I'm in the exploratory stages of starting a noncommercial project focused on hos...

adoyle · on June 11, 2018

This sounds similar to Radiant Earth https://www.radiant.earth/ They are also spearheading the Cloud Optimized GeoTIFF project http://www.cogeo.org/ and the SpatioTemporal Asset Catalog spec https://github.com/radiantearth/stac-spec.

ah- · on June 5, 2018

Have you seen https://github.com/pangeo-data/pangeo? It's pretty amazing.

There's still a lot left to figure out, even storage formats aren't fully solved.

skadamat · on June 11, 2018

Hey, I'd love to help out in any way I can. I'm a data scientist by training, also involved in a startup that helps people learn data science (with a pretty popular data science blog too).

teddyg1 · on June 5, 2018

I love the focus. Starting at the base level data and working to normalize it is definitely the most difficult piece. How far back have you assembled data?

Feel free to reach out to me individually (email in profile), I'm working on operationalizing climate data like this and would like to look at this together!

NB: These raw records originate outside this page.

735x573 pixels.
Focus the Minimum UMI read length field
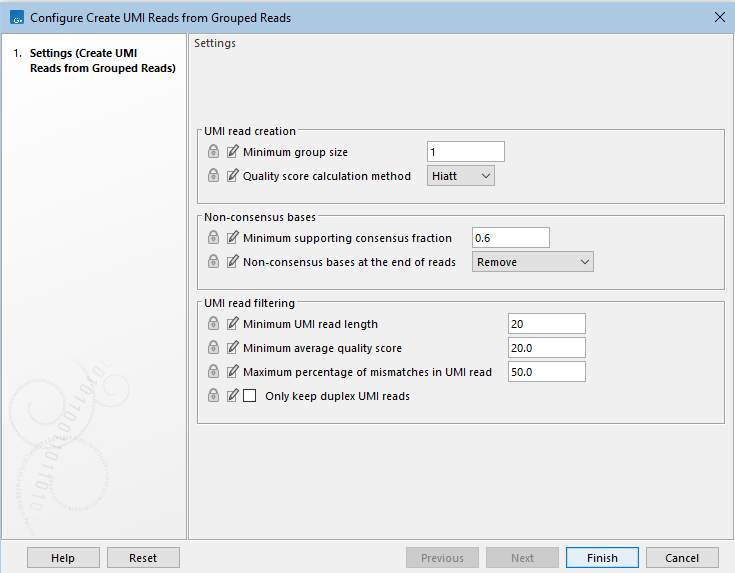click(x=546, y=324)
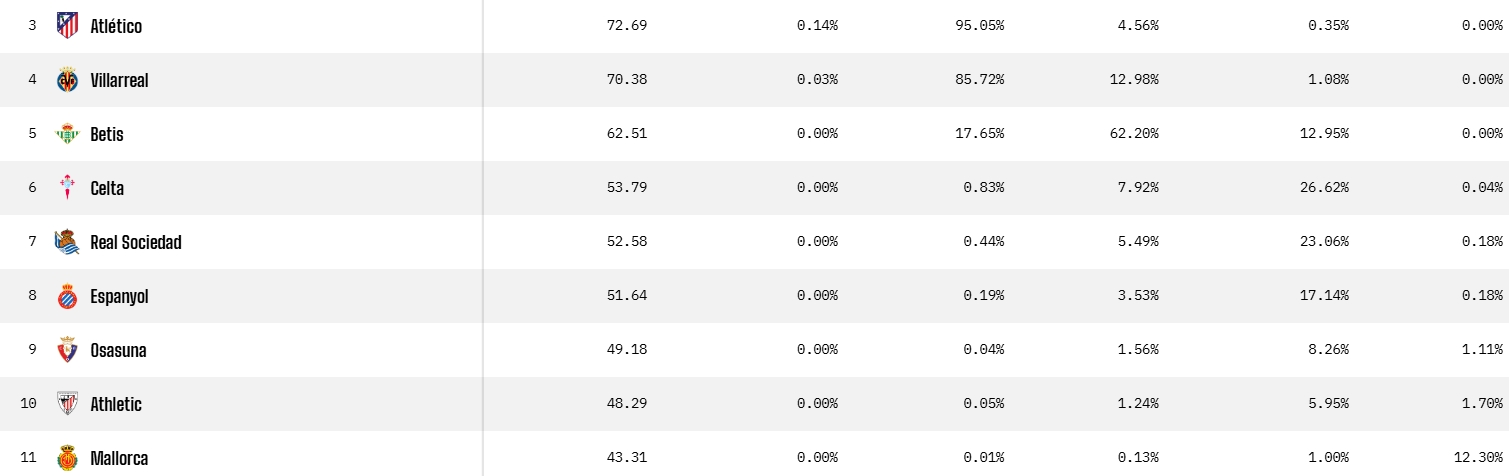Click the Villarreal yellow crest icon
Viewport: 1509px width, 476px height.
point(67,80)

throwawaymath · on June 5, 2018

Your email is not in your profile :)

tudelo · on June 5, 2018

Where are you getting this weather data?

throwawaymath · on June 5, 2018

All over. It's not strictly weather data, either. The majority of the data comes from programs within DSCOVR, LPDAAC, NASA, NOAA, NCDC, USGS, ARGO, CDC, CDIAC ORNL, DOE, EIA, EPA, FDA, EOSWEB, USFS, PHMSA and USDA. The snapshots I have are already around 50TB; I'm working on setting up updates at daily resolution for each of these sources, documenting it all and transforming it into something queryable.

tudelo · on June 5, 2018

Is there a possibility that there is just too much data for one person to handle in a meaningful way?

throwawaymath · on June 5, 2018

Of course, that may very well be a possibility. In that case I'll have to scale up the effort.

exikyut · on June 5, 2018

Wow :)

High-level questions:

- At the risk of birthing a page-long subthread on ZFS-vs-everything-else... what storage solution are you using, and why?

- What sort of hardware are you using? (This is a non-catalyzing question, and is just out of curiosity)

- How did this get started, and how are you managing this?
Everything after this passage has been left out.